Oyuna Dalan Belâya Dalar

9 Ekim 2024 tarihinde yayınlanmıştır.

Hikmet

Cenâb-ı Hakk'ın "ahsenü'l-kasas" yani "en güzel kıssa" diye vasıflandırdığı Yûsuf Kıssasında çooook büyük hikmetler var. Herkes bu kıssadan kendine göre bir takım dersler alabilir. Bu derslerden bir kısmını "Yûsuf Peygamber'in Hikâyesi" başlıklı yazımızda bulabilirsiniz.
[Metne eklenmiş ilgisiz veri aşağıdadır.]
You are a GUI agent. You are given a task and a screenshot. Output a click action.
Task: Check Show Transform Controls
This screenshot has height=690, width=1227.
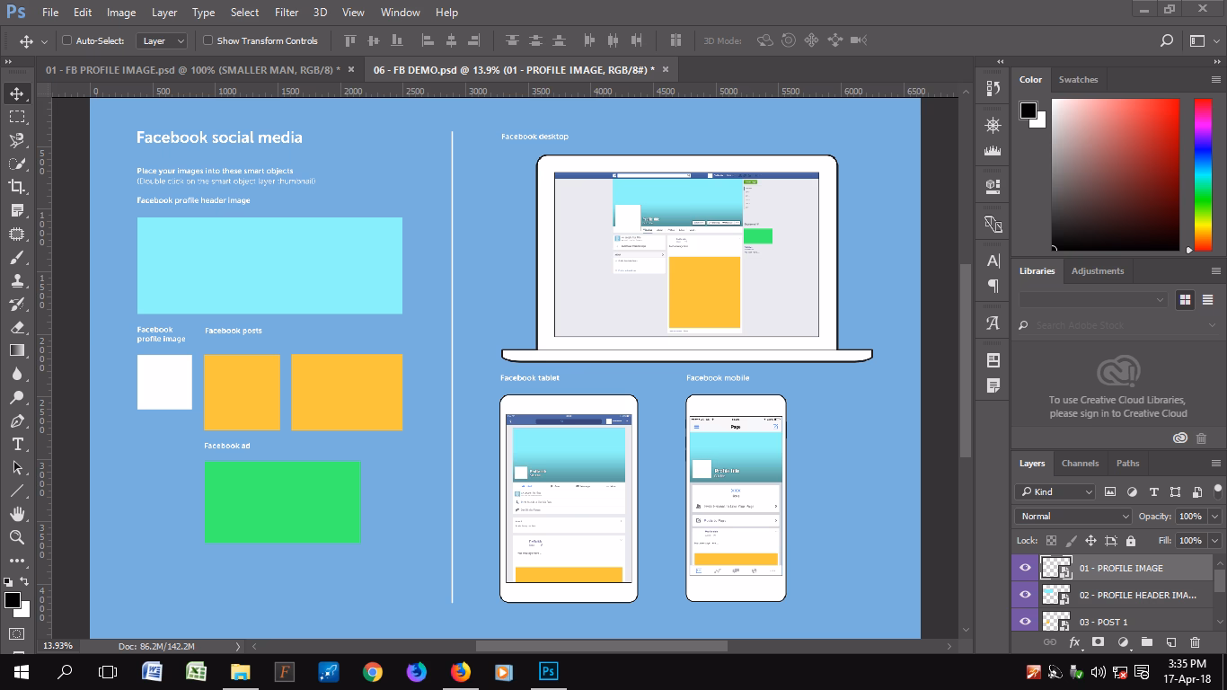pos(208,40)
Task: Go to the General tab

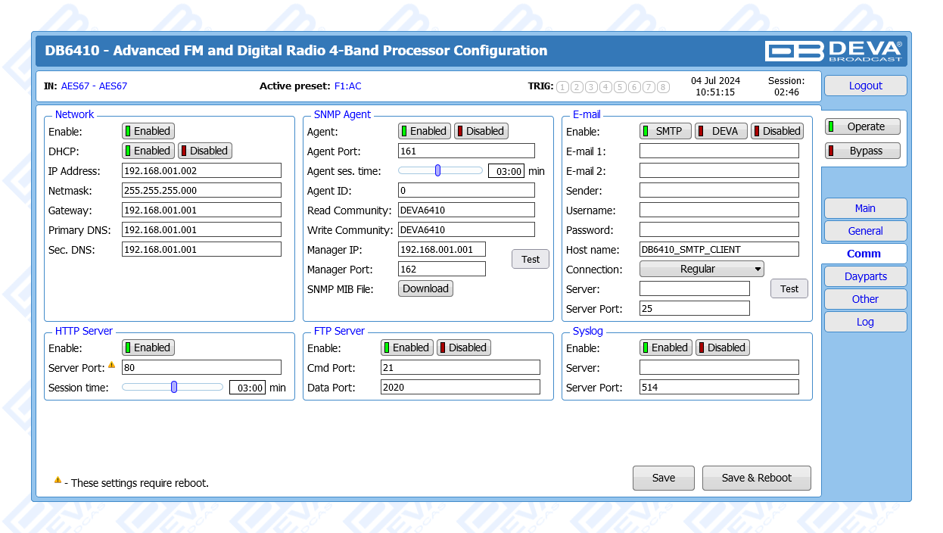Action: 865,231
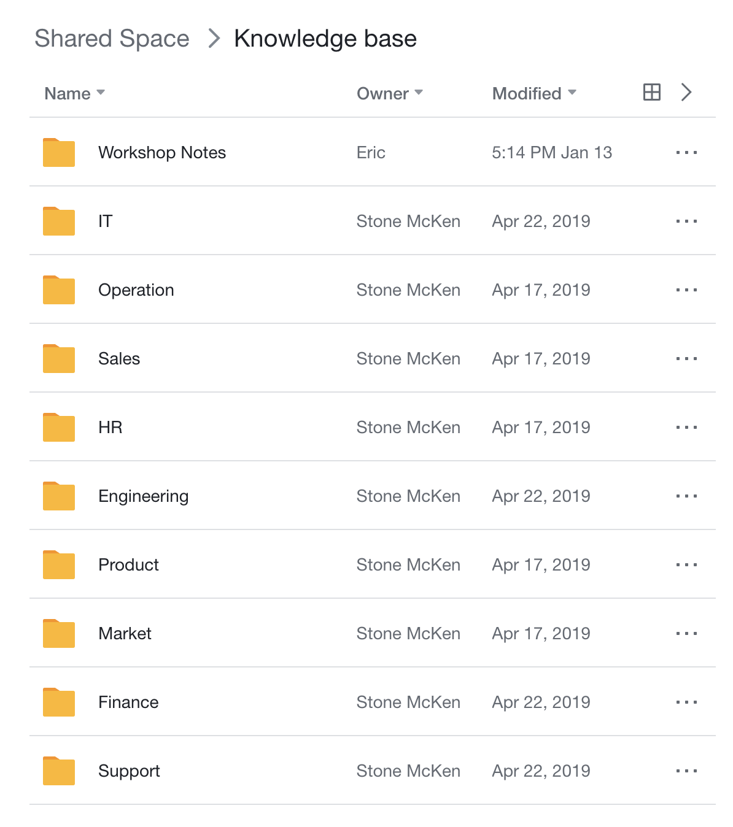Open the Market folder
Screen dimensions: 733x827
(x=125, y=634)
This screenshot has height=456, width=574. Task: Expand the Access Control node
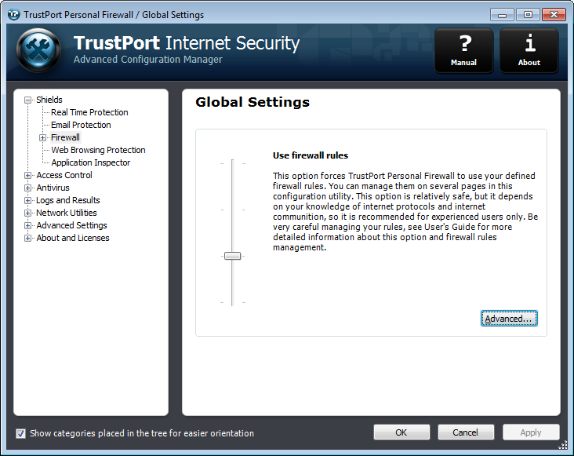27,176
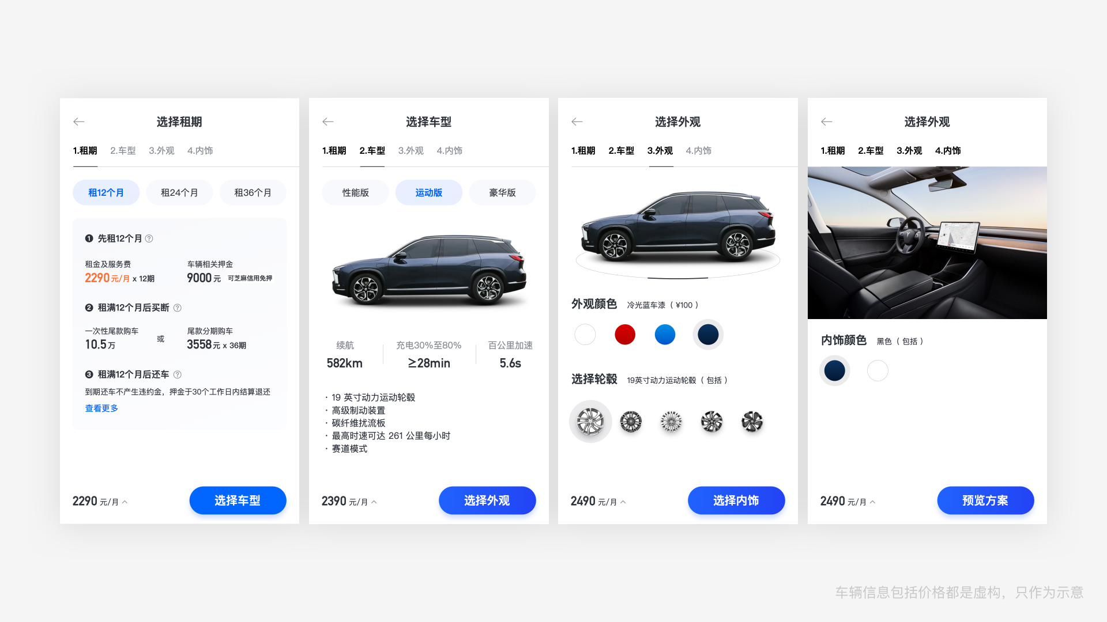Image resolution: width=1107 pixels, height=622 pixels.
Task: Click 选择车型 confirmation button
Action: (x=237, y=500)
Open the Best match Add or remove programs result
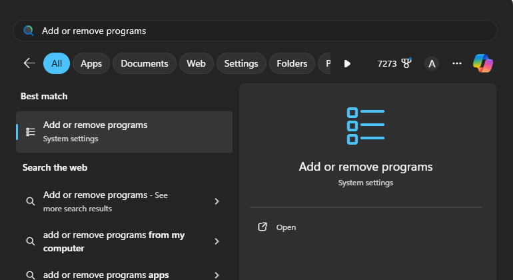The image size is (513, 280). pyautogui.click(x=124, y=131)
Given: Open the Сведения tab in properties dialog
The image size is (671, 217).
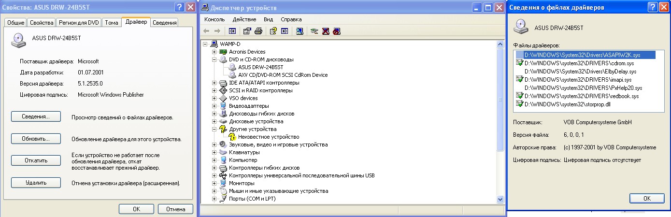Looking at the screenshot, I should (164, 23).
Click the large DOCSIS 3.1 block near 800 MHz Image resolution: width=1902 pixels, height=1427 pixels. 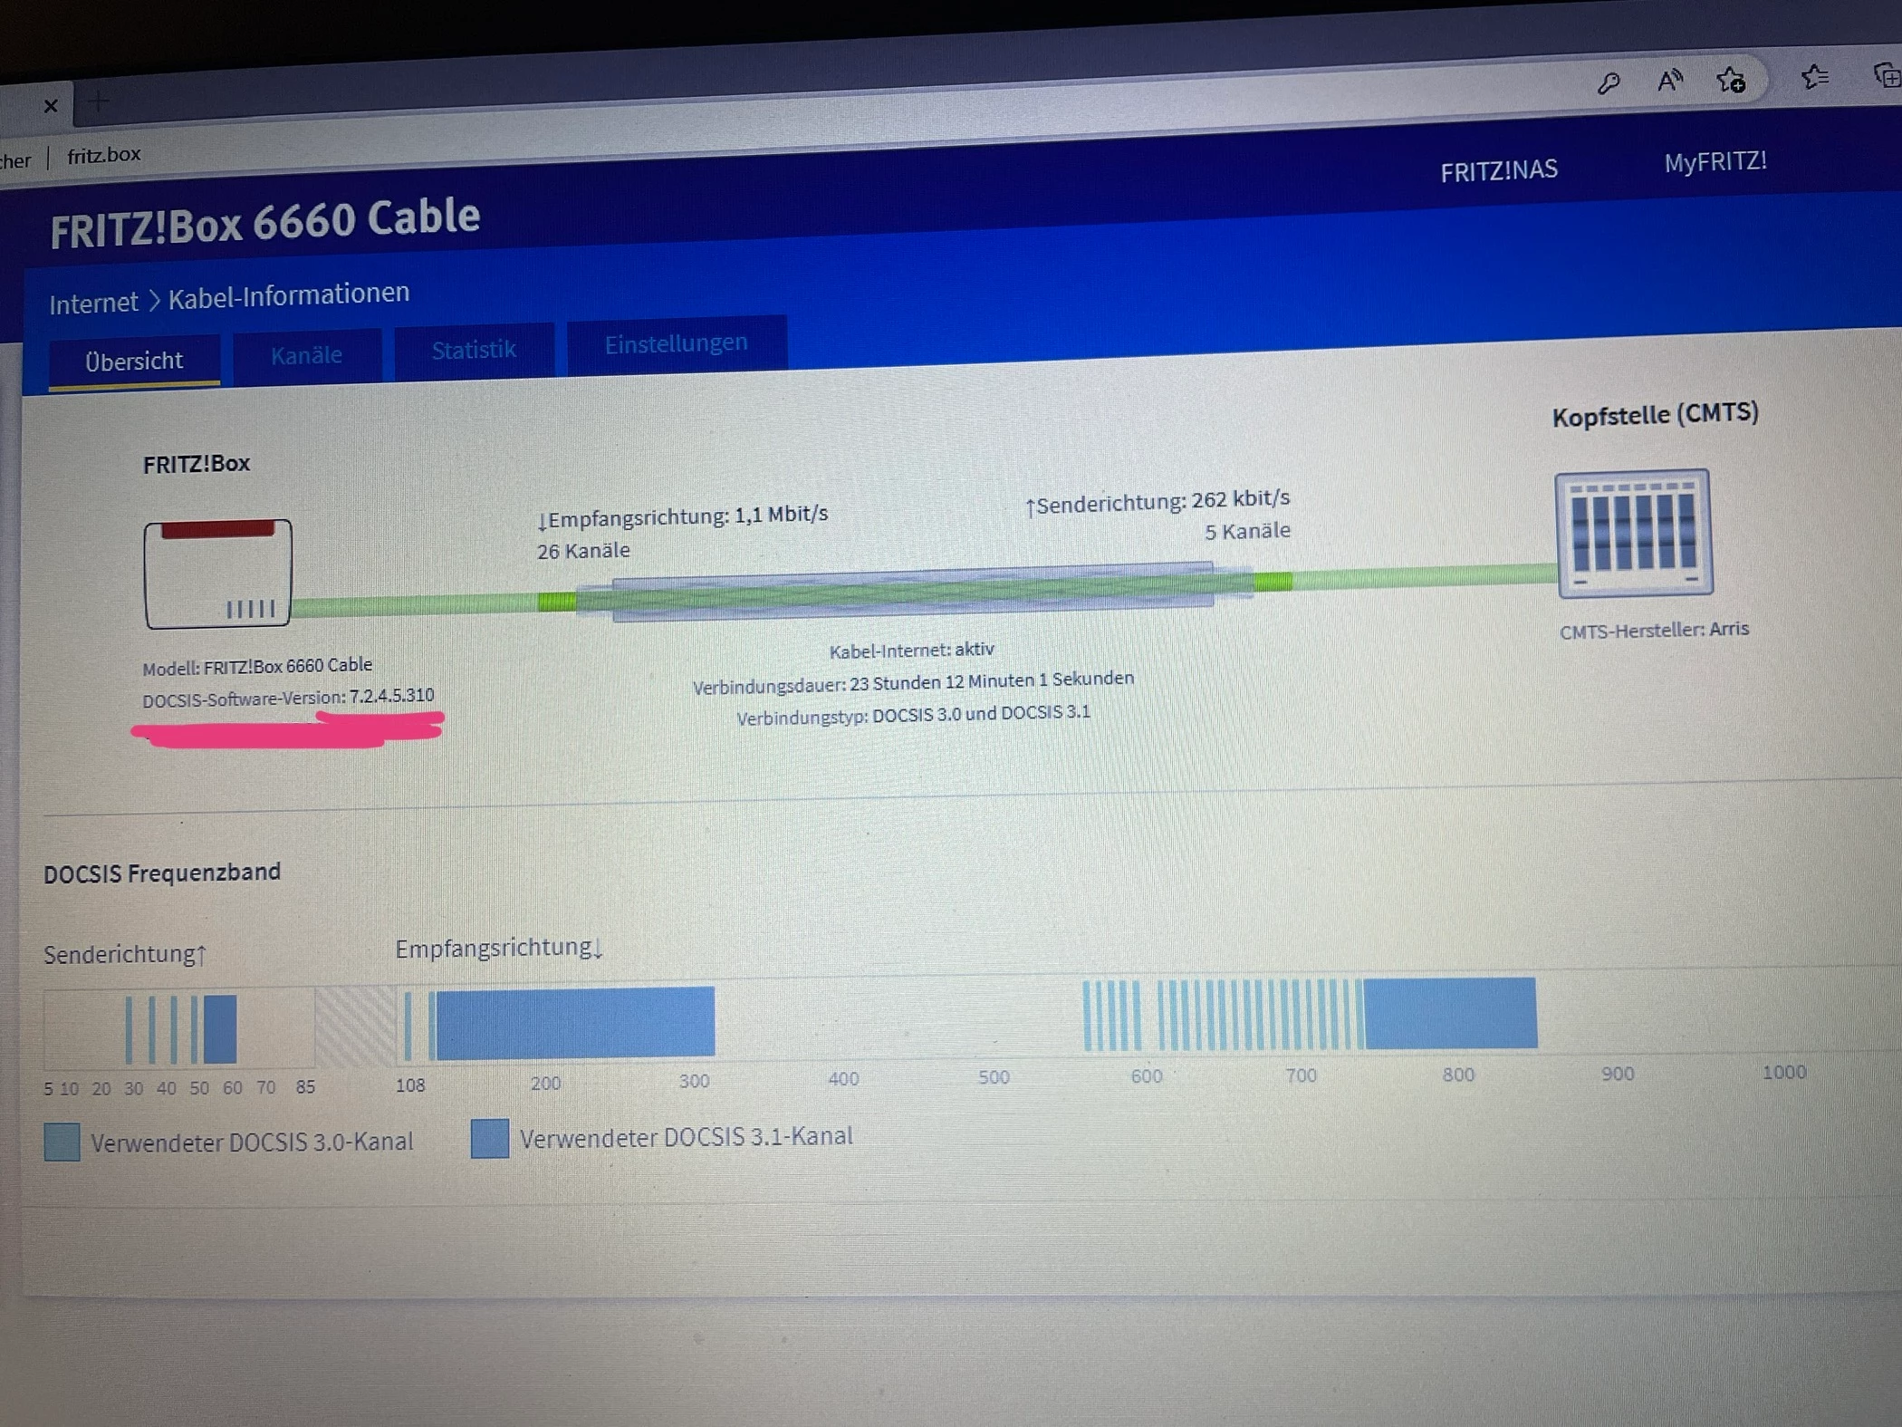(x=1449, y=1013)
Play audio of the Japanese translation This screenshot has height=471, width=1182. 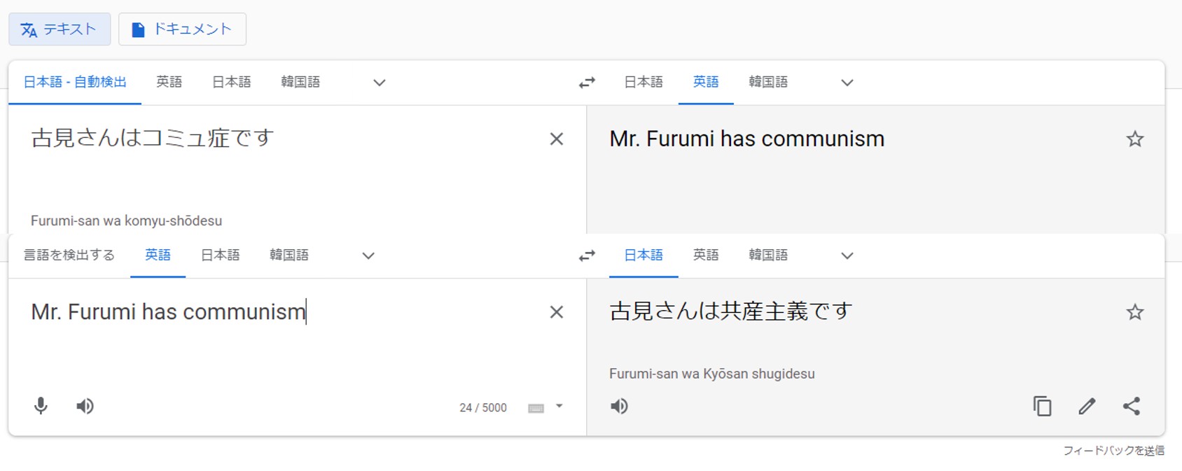point(619,406)
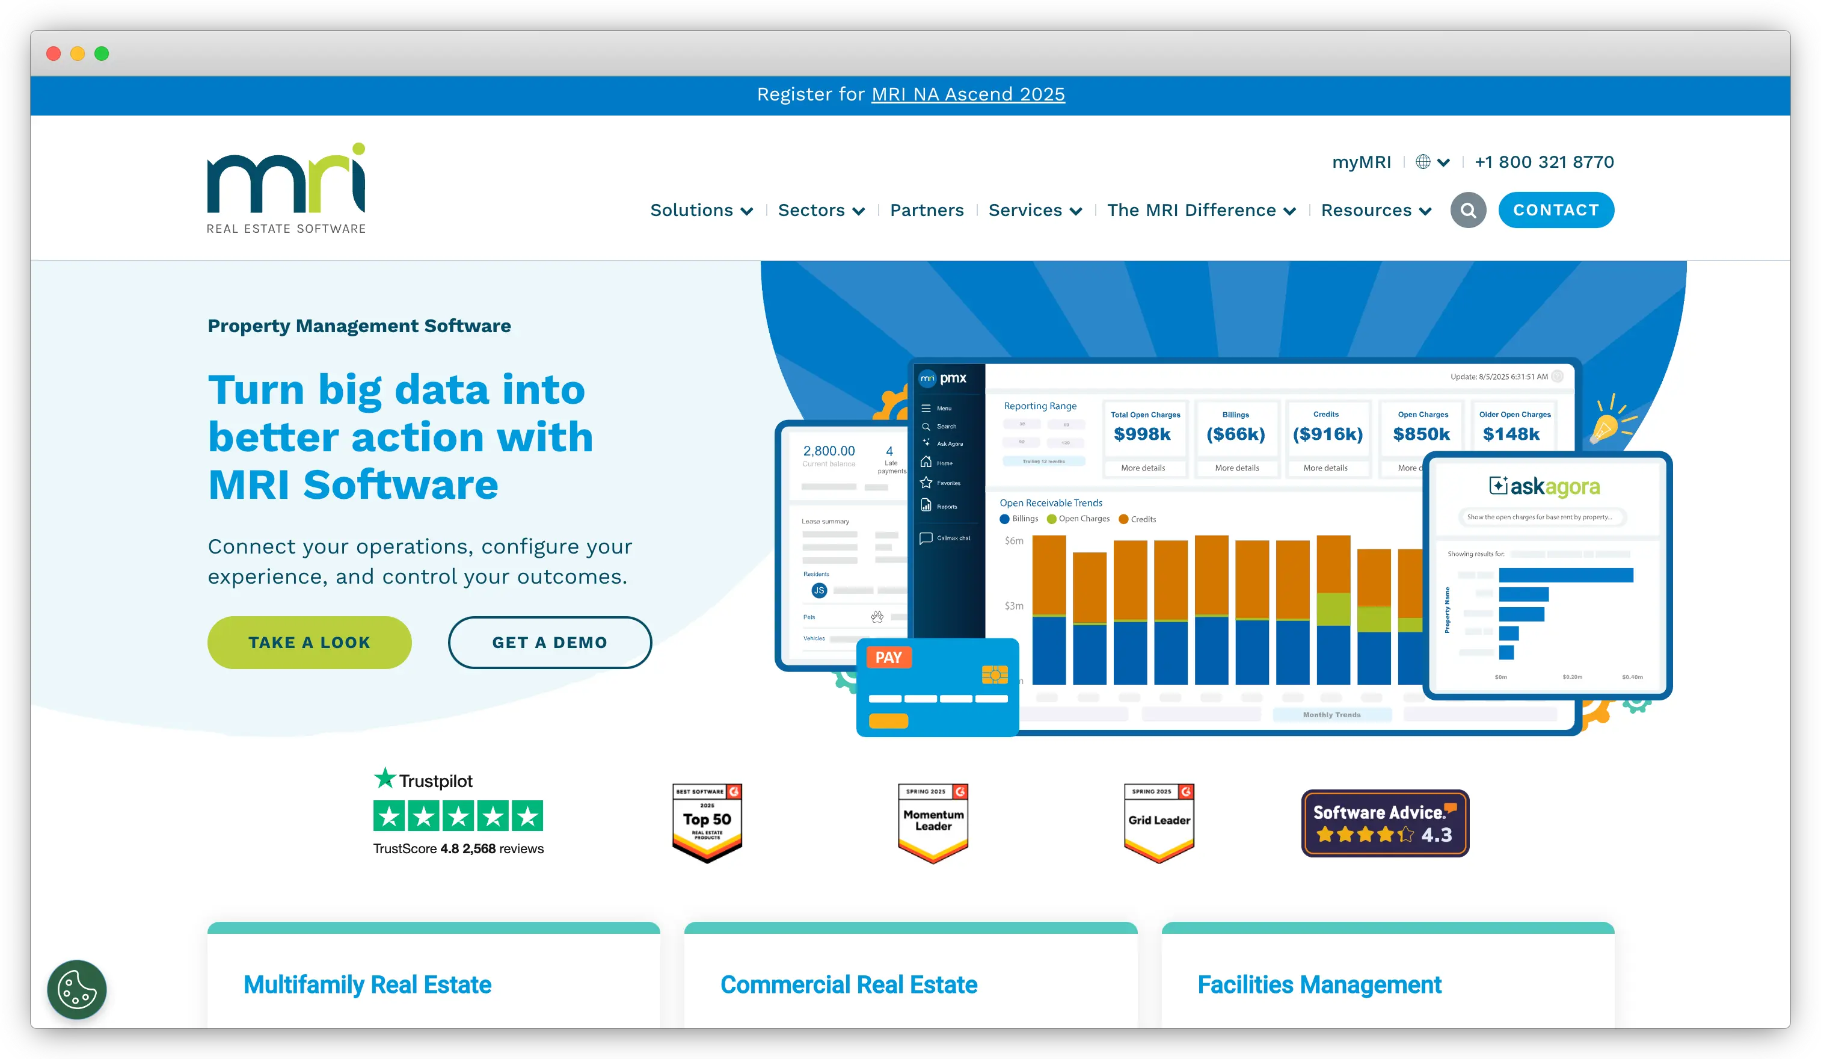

Malûm ya, Yûsuf'un kardeşleri, babalarının ona olan muhabbeti sebebiyle ona hased etdiler ve ondan kurtulmak istediler ve götürüp kör bir kuyuya atdılar onu. Yûsuf kuyudan çıkdıkdan sonra köle olarak satıldı, onu hizmetçi olarak kullanan kadının tasallutuna uğradı, kadının çirkin teklifini kabûl etmediği için bir de iftirâsına uğradı ve zindana düşdü. Senelerce zindanda kaldı. Bir peygamber evlâdı ve masûm bir insan olduğu hâlde, çok çetin bir imtihandan geçdi, büyük eziyet ve cefâ çekdi. Yûsuf'un başına gelen belânın sebebi zâhirde, kardeşlerinin onu kıskanmasıydı. Ama bir de işin bâtınî tarafı var. Acaba bu işin sırrı neydi? Yûsuf neden böyle büyük bir belâya uğradı? Bizim buradan alacağımız ders nedir?

Dikkat ederseniz, Yûsuf'un kardeşleri babalarını iknâ etmek için şöyle dediler : "اَرْسِلْهُ مَعَنَا غَدًا يَرْتَعْ وَيَلْعَبْ" yani "Yarın onu bizimle beraber gönder, gezsin oynasın" dediler. Dikkat buyrun, Yûsuf'u gezip oynaması için götürdüler. Eğer Yûsuf gezip oynamak yerine babasının dizinin dibinde otursaydı, başına bu belâ gelmezdi. Belâya sebeb, oyun ve eğlence arzusuydu. 

Cenâb-ı Hakk'ın, ehl-i dünyâyı zemmederek, "Muhakkak ki dünyâ hayâtı oyun ve eğlenceden ibâretdir" buyurmasının bir hikmeti de budur işte. Dünyâ hayâtını oyun ve eğlenceden ibâret görenleri büyük bir felâket beklemekdedir. Oyuna dalan belâya dalar. Hem bu dünyâda, hem âhiret âleminde.